Eutanásia e Vida

Data: 15 de dezembro de 2000
Assunto: Eutanásia e Vida
Contexto: Um participante da Vital que tem AIDS ficou escandalizado com uma pesquisa de opinião que mostrava que a maioria das pessoas é favorável à eutanásia e contestei essa posição dele.

[C] Se você tem medo da vida, se você tem medo da morte, se você tem medo da dor, que é passageira, queiramos ou não, eu só posso lamentá-lo.a vida, meu amigo, é o bem mais importante que possuirmos, mas nossa posse sobre ela não é exatamente a posse, no sentido de possuir para destruir, quando nos bem apetecer, tendo como base nos medos pueris de realidades inevitáveis a todos neste mundo.
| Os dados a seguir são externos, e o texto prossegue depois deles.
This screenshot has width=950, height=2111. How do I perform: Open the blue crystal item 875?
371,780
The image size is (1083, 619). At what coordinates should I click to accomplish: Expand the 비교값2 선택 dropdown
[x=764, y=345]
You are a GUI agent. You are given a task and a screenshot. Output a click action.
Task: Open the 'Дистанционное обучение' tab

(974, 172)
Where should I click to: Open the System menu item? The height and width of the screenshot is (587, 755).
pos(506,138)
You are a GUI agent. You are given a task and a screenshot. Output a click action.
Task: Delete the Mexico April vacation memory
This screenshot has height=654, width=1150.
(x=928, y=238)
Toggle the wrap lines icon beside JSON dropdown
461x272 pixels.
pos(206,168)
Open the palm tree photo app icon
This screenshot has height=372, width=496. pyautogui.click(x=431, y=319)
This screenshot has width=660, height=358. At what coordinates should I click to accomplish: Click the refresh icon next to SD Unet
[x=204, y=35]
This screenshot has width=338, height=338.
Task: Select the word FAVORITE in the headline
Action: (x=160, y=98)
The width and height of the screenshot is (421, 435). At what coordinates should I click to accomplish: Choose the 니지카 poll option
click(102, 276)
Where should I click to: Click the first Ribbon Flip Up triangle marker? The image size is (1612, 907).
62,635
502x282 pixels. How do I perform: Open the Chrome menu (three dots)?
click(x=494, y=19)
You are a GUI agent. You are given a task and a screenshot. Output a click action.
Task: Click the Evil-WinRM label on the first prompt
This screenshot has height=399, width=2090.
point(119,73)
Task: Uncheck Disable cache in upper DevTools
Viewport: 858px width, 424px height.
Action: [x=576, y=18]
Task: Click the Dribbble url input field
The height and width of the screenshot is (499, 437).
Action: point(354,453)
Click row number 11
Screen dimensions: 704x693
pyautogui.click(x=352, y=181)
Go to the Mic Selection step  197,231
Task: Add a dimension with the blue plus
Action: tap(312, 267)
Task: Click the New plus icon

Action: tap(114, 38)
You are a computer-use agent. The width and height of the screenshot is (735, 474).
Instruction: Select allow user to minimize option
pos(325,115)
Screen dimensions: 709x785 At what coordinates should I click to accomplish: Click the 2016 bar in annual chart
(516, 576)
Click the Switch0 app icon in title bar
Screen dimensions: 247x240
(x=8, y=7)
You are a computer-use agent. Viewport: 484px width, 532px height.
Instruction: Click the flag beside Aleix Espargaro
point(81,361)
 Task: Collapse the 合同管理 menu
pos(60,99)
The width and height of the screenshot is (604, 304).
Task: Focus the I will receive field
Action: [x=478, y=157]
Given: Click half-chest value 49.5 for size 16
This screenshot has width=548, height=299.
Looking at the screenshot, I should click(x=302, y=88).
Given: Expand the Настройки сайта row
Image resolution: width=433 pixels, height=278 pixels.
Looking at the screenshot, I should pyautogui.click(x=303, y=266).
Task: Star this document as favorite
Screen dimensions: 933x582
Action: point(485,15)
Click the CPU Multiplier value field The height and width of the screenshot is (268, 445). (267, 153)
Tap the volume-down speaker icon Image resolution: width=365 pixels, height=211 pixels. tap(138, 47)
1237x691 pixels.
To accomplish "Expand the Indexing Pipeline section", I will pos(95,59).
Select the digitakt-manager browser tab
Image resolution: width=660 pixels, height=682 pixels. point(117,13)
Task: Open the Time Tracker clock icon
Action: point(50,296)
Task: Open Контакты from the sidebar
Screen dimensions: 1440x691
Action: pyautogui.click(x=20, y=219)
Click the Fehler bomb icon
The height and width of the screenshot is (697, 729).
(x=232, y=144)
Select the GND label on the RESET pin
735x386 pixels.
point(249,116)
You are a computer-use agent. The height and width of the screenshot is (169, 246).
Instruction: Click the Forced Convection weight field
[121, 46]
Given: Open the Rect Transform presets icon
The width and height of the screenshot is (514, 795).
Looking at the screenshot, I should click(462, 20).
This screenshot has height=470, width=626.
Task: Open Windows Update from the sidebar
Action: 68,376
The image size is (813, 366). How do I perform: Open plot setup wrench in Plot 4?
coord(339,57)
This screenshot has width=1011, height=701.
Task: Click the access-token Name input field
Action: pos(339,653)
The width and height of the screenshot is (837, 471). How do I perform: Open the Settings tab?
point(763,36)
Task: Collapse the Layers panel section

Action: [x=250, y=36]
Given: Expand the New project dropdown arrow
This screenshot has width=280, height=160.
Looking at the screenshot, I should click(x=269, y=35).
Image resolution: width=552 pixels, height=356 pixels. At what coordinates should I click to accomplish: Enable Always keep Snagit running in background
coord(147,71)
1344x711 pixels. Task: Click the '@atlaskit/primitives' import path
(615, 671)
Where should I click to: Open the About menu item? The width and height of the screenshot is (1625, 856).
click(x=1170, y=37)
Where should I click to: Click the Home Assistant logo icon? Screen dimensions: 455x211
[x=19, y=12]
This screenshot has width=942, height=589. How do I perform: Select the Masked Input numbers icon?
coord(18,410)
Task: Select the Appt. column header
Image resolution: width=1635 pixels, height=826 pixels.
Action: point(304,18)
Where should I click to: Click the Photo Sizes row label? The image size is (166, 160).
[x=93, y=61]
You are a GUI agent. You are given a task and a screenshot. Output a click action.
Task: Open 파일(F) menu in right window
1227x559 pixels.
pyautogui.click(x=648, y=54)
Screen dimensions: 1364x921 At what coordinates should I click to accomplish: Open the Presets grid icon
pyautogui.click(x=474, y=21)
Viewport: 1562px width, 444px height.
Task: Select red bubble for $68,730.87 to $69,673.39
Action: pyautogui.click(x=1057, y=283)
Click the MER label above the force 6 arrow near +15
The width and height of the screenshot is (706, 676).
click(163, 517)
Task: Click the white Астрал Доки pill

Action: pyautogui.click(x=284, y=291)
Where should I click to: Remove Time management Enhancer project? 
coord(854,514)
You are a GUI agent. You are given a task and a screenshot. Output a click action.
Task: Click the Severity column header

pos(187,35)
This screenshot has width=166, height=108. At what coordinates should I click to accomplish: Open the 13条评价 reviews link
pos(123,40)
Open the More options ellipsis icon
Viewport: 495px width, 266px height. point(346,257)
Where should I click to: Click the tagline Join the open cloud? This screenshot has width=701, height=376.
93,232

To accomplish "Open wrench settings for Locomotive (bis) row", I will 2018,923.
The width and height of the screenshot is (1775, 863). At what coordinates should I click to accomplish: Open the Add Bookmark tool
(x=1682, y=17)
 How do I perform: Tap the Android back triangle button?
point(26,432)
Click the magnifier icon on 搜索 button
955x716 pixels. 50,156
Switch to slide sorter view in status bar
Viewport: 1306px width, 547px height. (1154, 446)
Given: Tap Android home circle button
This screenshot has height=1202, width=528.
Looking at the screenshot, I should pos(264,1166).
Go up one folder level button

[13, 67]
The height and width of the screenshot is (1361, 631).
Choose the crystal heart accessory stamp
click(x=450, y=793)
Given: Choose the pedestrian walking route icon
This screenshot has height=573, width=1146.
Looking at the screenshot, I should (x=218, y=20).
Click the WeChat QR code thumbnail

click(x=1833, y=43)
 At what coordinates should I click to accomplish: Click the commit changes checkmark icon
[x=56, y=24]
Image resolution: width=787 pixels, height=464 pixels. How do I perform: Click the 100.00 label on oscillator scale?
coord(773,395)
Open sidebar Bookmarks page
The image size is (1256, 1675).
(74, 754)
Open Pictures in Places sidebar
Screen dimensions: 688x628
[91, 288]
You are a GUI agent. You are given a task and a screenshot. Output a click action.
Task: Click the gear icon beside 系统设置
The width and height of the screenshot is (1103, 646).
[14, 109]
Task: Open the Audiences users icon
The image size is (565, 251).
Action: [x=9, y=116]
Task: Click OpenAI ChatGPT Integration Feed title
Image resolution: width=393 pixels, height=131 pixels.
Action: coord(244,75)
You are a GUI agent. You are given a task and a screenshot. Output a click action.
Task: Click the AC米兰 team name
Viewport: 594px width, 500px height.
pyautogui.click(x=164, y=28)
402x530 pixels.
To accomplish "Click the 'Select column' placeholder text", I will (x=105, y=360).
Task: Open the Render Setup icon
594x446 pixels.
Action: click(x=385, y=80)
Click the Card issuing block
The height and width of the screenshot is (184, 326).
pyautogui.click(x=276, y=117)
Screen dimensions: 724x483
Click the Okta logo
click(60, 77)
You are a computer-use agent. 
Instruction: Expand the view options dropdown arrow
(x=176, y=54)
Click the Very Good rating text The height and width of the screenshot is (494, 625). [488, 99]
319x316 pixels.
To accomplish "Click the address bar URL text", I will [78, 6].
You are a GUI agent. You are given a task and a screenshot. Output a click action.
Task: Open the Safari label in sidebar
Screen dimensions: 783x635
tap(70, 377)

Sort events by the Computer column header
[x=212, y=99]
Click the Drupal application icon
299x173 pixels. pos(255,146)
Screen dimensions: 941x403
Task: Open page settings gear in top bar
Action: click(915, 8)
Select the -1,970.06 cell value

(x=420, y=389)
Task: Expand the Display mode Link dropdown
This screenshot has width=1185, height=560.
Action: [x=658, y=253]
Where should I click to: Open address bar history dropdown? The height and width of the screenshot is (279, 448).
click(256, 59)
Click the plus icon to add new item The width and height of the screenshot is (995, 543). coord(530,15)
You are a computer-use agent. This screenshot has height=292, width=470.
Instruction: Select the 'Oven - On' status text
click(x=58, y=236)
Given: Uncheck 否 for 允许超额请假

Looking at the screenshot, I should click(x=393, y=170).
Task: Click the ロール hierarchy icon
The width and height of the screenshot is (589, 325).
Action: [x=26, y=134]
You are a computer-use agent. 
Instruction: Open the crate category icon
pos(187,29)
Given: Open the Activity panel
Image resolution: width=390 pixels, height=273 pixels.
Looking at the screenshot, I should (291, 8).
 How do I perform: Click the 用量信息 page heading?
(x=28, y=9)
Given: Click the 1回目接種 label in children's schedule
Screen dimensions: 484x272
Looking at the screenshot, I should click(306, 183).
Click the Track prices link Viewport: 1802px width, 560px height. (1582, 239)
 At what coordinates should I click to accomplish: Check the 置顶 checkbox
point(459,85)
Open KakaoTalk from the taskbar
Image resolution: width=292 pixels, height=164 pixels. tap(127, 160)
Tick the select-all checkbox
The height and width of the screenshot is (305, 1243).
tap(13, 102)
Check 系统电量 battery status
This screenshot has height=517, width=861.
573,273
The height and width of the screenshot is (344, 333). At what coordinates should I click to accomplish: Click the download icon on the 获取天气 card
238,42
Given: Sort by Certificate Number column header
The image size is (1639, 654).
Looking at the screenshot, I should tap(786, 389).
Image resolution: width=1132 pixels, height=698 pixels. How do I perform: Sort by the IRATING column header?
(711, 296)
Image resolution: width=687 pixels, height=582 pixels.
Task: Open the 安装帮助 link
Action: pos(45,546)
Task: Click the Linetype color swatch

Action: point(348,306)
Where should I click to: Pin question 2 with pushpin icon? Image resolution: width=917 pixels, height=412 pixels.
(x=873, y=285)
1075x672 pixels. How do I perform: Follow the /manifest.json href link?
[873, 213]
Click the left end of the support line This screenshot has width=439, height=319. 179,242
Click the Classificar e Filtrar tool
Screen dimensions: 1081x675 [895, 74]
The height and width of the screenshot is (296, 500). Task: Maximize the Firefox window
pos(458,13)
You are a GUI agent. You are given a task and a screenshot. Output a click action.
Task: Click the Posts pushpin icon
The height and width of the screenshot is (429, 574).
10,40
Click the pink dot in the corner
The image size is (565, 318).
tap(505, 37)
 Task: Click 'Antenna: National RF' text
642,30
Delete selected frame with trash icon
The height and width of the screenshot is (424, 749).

Logo após o nascimento, passei uma semana ou mais em coma, numa incubadora – minha mãe conta que fiquei todo roxo e inchado de tanta agulhada que levei; durante toda a infância, vivi para morrer de asma; em 1981, uma irmã minha que é física e mentalmente deficiente passou um mês em coma com meningite; sete anos depois, quase morri duas vezes num espaço de seis meses, de afogamento e edema de glote; em 1994, meu pai teve um infarto. Dizer que me falta coordenação motora em tudo talvez seja enganosamente simples: por não poder andar sozinho, em casa me locomovo engatinhando, às vezes com os joelhos e mãos feridos e/ou doloridos; não consigo levar um garfo de comida à boca, preciso que alguém me alimente e até minha deglutição é complicada; sentar no vaso sanitário por minha conta é me arriscar a levar uma queda e morrer de traumatismo craniano; etc, etc, etc. Não é possível dizer que alguém tenha AIDS – que, para mim, é uma ameaça bem presente devido ao tipo de vida sexual que levo e não é uma sentença de morte – pela cara, mas a PC é indisfarçável e, quando entro em qualquer lugar público, os olhares, o preconceito – de ser um débil mental, um monstrinho, um ET –, a discriminação são imediatos; nunca vivi um amor com uma mulher porque a grande maioria delas não sabe lidar com um PC, se assusta, tem medo e até asco, e as poucas que se apaixonaram por mim não tiveram condições para tanto. Devido ao meu contexto familiar e à PC, algumas amigas que conhecem bem ambas as coisas não sabem como não piro; aliás, evitei que duas dessas amigas se suicidassem, sendo que a segunda me deu pouquíssimo tempo para agir – imagine estar com a boca, pés e mãos amarrados e, de repente, saber que alguém que você ama estar para se matar! Apesar de tudo isso, sou alegre, bem-humorado e até brincalhão, embora não o demonstre na Internet.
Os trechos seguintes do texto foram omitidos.